From a careful examination of the record in this case, it is quite evident that the appellee, knowingly and with his full consent, allowed the aforesaid deed to be put in as evidence, and that he, the said appellee, did not object to said deed when it was both his privilege and duty so to do if any objections he had. The said appellee was therefore estopped from afterwards denying the said deed as his own act. (II Bouv. Law Dict.
p. 416; Liberia Stat. Bk. I, p. 34, sec. 13; I Greenleaf on
Evidence, sec. 197; Lib. Stat. Bk. I, p. 35, sec. 25.) The court admits that it was optional with the appellee to have avoided or confirmed his said act when he became of age; as it is shown that he was an infant when the deed was executed. But it is manifest from the record that his (the Appellees) subsequent acts confirmed and made good the deed after arriving at lawful age.
The said appellee, as is disclosed by the testimony, attempted to buy back said premises from J. H. Lynch, and also from J. M. Moore, to whom Lynch sold the property. Even if appellee had a legal right to said premises, he did not, as was his bounden duty, assert his claim promptly; but on the contrary he intentionally and quietly stood by and allowed Lynch to transfer said premises to Moore, then Moore to Witherspoon, then by the High Sheriff, Fuller to Payne, then Payne to Blunt, the appellant in this case. During this lapse of time the appellee made no attempt to assert his title. These facts decidedly operate against the appellee, and the more so as the statute of 186o requiring all deeds, mortgages and other conveyances to be registered, afforded the appellee an ample and easy method of preventing any deed from being registered and thus prevent any transfer from being complete. The appellee knowingly and of his own will neglected to avail himself of the benefit of the law, either to assert or establish his claim, Equity will not, therefore, give the relief; he is estopped by his own acts.
It is contrary to equity and good conscience that a man should stand by and allows his neighbor to expend money for the purchase and improvement of property, and conceal the fact that he is the owner and thus entrap his neighbor, then come forward and take advantage of his lashes. The rule of equity is that he must assert his claim promptly or lose his relief. (I Story, Equity, 192, 385, 388; II Story, Equity, 1537, 1541, 1546; Adams on Equity, i5o, isi.)

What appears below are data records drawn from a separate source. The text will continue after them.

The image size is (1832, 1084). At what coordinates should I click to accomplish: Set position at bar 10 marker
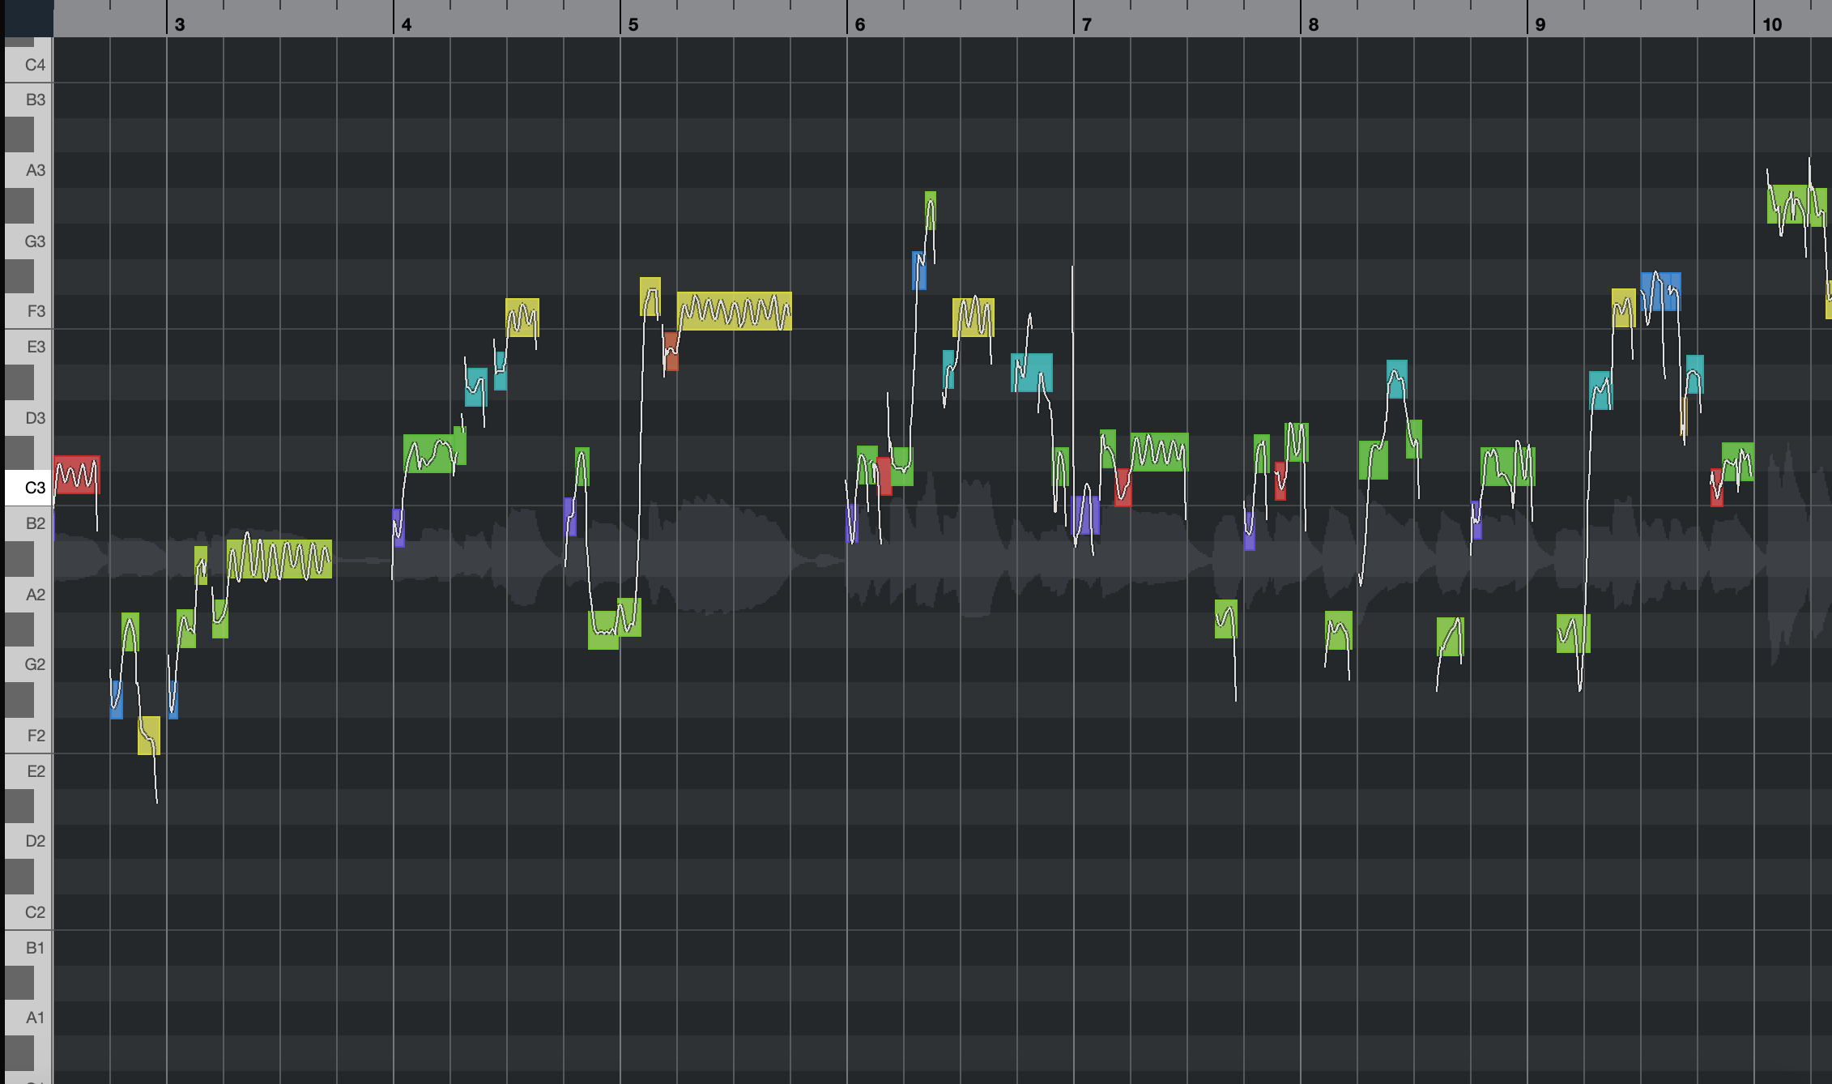pyautogui.click(x=1772, y=24)
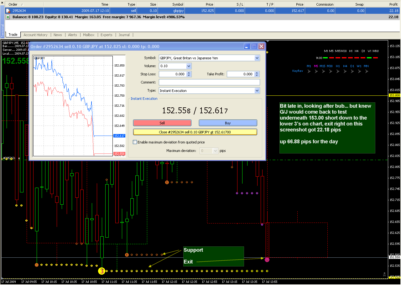This screenshot has width=401, height=285.
Task: Click the KeyRev arrow under MN
Action: 366,71
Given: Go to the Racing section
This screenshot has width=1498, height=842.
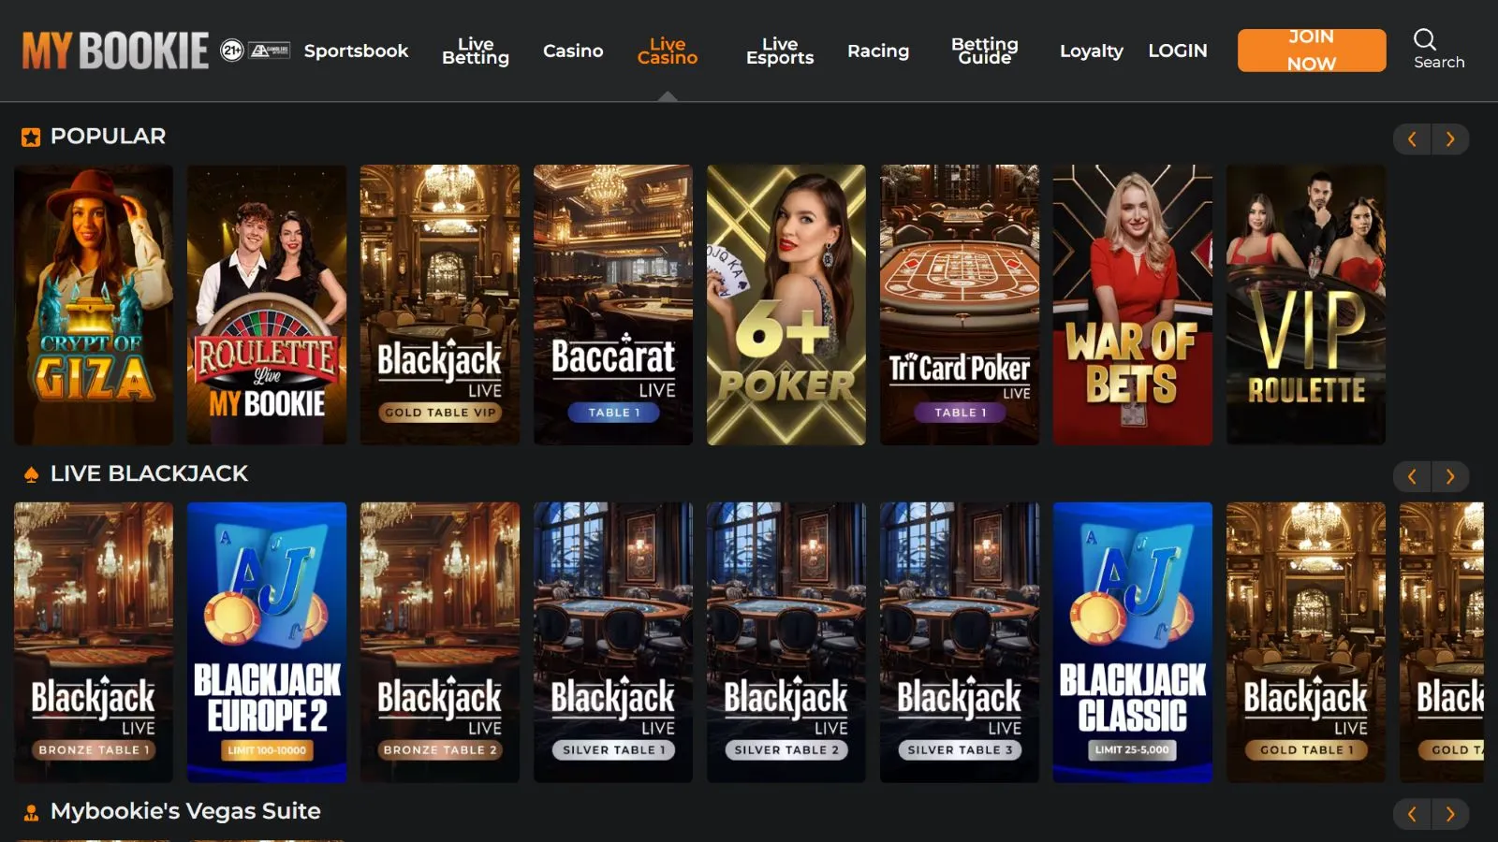Looking at the screenshot, I should (x=878, y=51).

The statement that appellee was absent when said deed was executed does not appear to the mind of the court as an established fact; but if indeed he was absent, the records show to the satisfaction of the court that the whole transaction was fully understood and endorsed by the appellee. In fine, the testimony of the appellee impresses the court with the belief that he suppressed facts which he must have known and which he ought to have disclosed. The exception to the decree of the lower court is sustained.
This court decides that the decree of the lower court is reversed, and the appellee be and he is hereby enjoined perpetually from disturbing W. Blunt, the appellant, in the quiet possession of the western half of lot No. 72 in the city of Monrovia ; appellee to pay all costs.